TRABALHADOR CONSEGUE ATRAVÉS DO JURÍDICO DO SINTECT-MA INCORPORAÇÃO DE FUNÇÃO APÓS 10 ANOS


PUBLICADO EM 01 DE DEZEMBRO DE 2020

O empregado ingressou com ação para pleitear a incorporação das gratificações recebidas nos últimos dez anos.

Ele apresentou defesa escrita, onde requereu a improcedência dos pedidos formulados, foi produzida prova documental e encerrada a instrução por não haver mais provas. Não houve conciliação entre as partes.

O empregado é funcionário dos Correios desde 11/2002, contratado para o cargo de técnico de contabilidade júnior, admitido através de concurso público, no qual foi galgando cargos com o decorrer do tempo.
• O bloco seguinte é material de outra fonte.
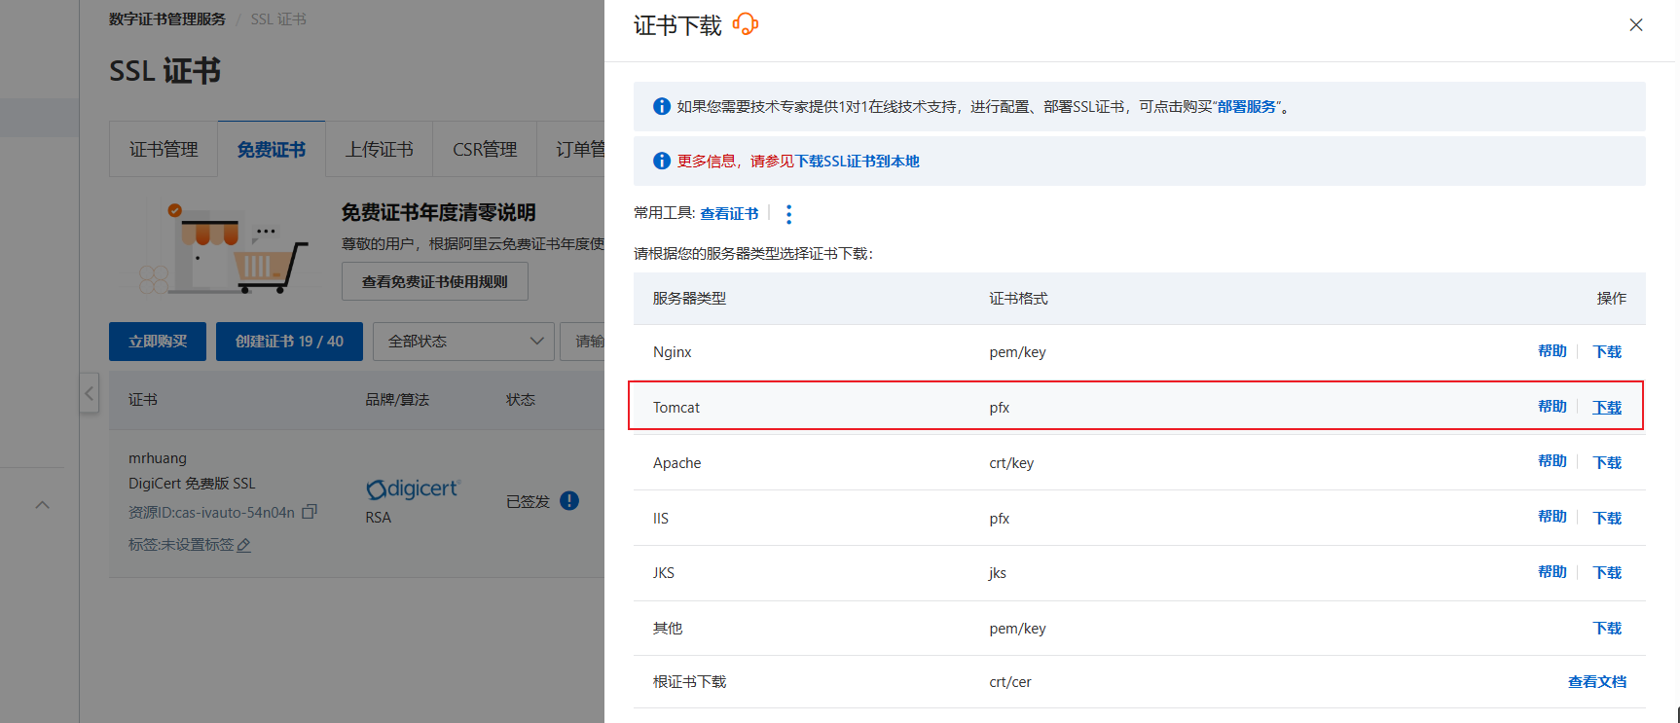This screenshot has height=723, width=1680.
Task: Switch to the 证书管理 tab
Action: pyautogui.click(x=164, y=150)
Ele afirma que, durante parte da atividade laboral, no período de 02/2006 até 02/2020, ocupou cargo de confiança (Supervisor, Chefe de Seção e Gerente), de forma ininterrupta” e que, “após mais de 13 anos exercendo funções gratificadas, a empresa ainda em 02/2020 o dispensou de sua função gratificada de chefe de seção e não realizou a incorporação de função.

Diante disso, o trabalhador requereu ao final a incorporação das gratificações recebidas. A Empresa, por sua vez, contra argumenta que agiu dentro de seus normativos que regulam o tema e destaca que após a reforma celetista promovida pela lei 13.467/2017 existe a possibilidade de destituição da função comissionada sem qualquer incorporação.
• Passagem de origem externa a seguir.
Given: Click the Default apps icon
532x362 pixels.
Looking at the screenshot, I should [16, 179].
O trabalhador exerceu por mais de 10 anos as funções comissionadas constantes em sua ficha cadastral e a reversão se deu sem justo motivo. Os dez anos de exercício das funções comissionadas geraram o direito à estabilidade econômica consagrado na súmula 372 do TST, ocorreu em fevereiro de 2016, visa resguardar a estabilidade financeira do empregado, e recomenda a incorporação definitiva ao seu salário.

Apesar da alteração legislativa promovida pela reforma trabalhista, tendo o direito do empregado se consolidado antes da entrada em vigor da norma, seu direito está resguardado pelo conteúdo normativo em vigor naquele momento, como previsto no artigo 5º, inc. XXXVI do texto constitucional.
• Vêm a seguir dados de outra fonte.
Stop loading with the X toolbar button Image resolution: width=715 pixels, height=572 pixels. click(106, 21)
Sendo assim, foi deferido o pedido e condenada a empresa a incorporar, pela média, as gratificações recebidas pelo empregado nos últimos dez anos, bem como o pagamento retroativo do período que ainda não prescreveu até a data da efetiva incorporação em sua remuneração e seus reflexos nas verbas contratuais.

Mediante os fatos apresentados foi julgado procedente em parte a ação para condenar os Correios a: a) a proceder à incorporação pela média dos últimos 10 anos de exercício, das funções comissionadas b) ao pagamento das diferenças salariais decorrentes desta incorporação e reflexos.